== Segment start ==
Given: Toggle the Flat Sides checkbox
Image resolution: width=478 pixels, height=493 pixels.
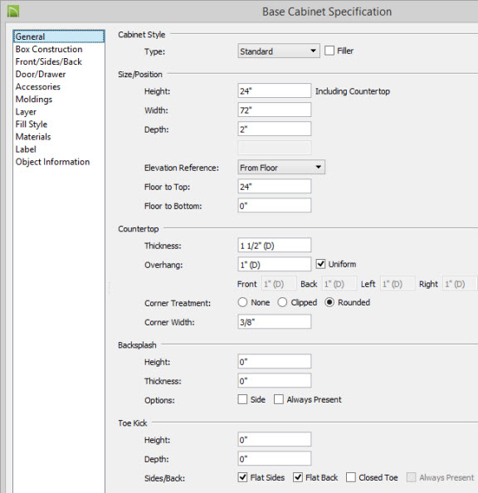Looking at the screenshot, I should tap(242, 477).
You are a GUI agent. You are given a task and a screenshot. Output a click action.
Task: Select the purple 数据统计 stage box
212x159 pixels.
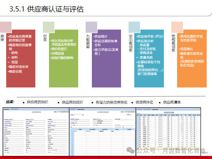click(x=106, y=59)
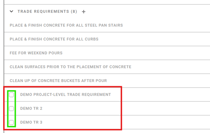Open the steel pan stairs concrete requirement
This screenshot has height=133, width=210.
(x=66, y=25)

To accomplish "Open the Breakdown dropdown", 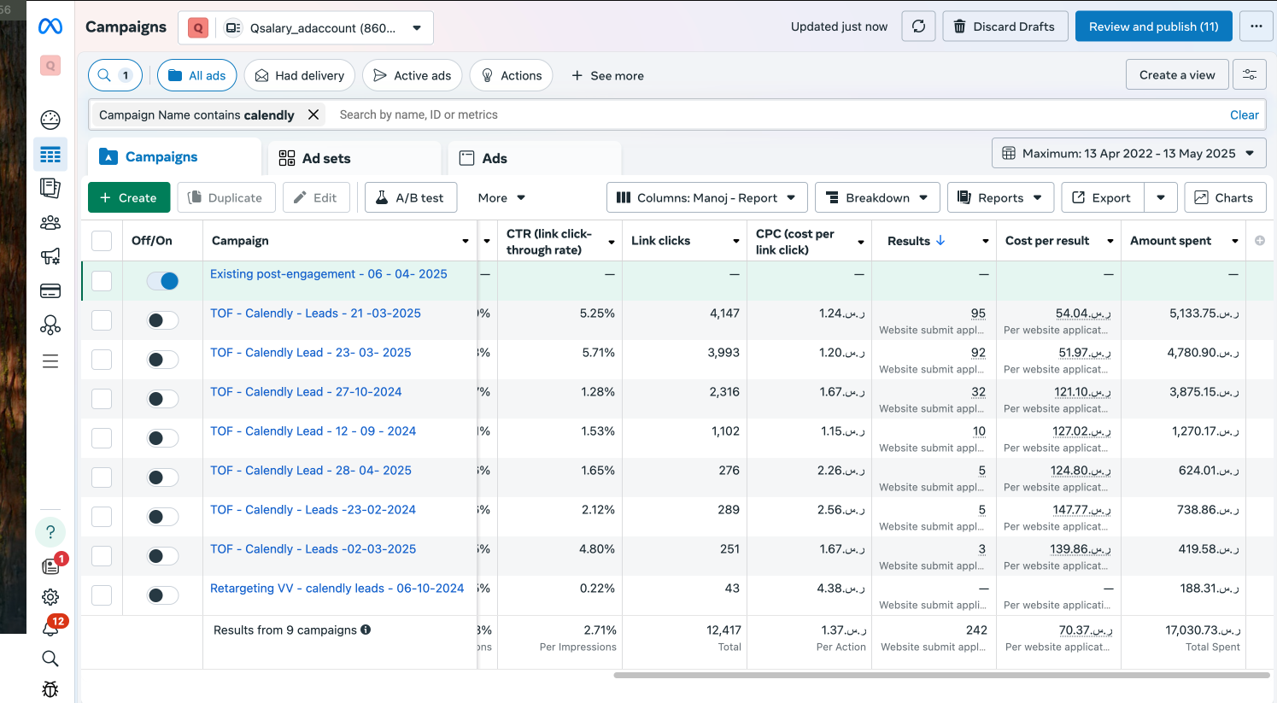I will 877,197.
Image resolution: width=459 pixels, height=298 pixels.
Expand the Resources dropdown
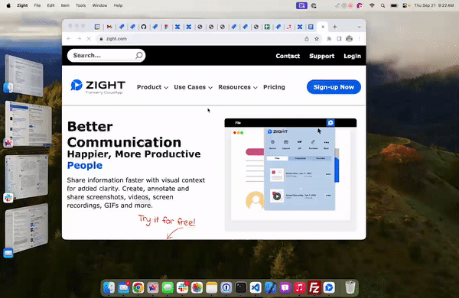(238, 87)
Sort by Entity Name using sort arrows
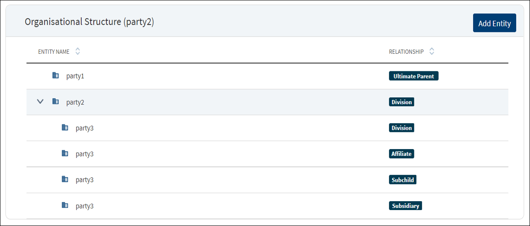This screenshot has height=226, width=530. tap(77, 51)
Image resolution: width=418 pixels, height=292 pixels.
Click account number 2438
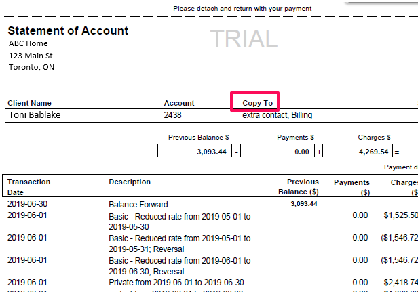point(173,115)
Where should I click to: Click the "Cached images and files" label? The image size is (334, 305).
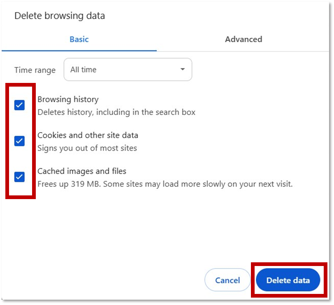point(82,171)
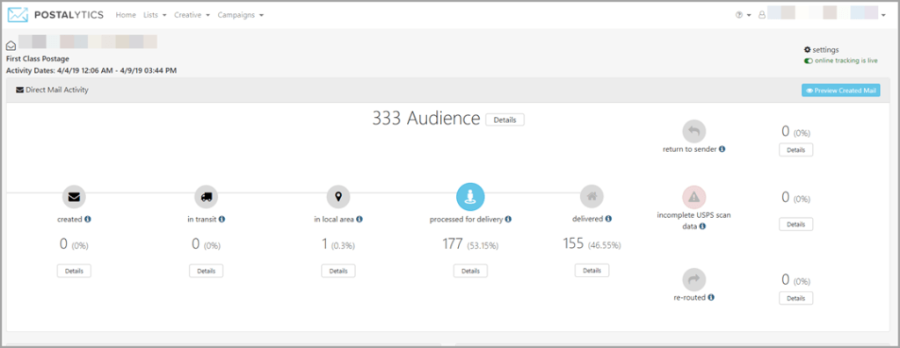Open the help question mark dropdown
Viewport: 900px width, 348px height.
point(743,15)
== Segment end ==
== Segment start ==
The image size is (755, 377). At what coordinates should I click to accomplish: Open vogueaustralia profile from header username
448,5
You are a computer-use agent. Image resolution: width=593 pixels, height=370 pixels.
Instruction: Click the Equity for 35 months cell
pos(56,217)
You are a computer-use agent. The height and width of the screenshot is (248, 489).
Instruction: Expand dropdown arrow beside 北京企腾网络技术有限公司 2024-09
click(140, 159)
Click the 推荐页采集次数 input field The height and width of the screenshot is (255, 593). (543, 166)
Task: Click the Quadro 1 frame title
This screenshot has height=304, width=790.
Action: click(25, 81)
== Segment end ==
In the entries above, every line from the line with "Given: Toggle the Flat Sides checkbox" to the line with "Task: Select the purple 数据统计 stage box" is to be printed exactly, with both ends included and pictures excluded.

# SOLUTION TO THIS PROBLEM:
Given: Toggle the Flat Sides checkbox
Image resolution: width=478 pixels, height=493 pixels.
Looking at the screenshot, I should tap(242, 477).
You are a GUI agent. You are given a task and a screenshot. Output a click action.
Task: Select the purple 数据统计 stage box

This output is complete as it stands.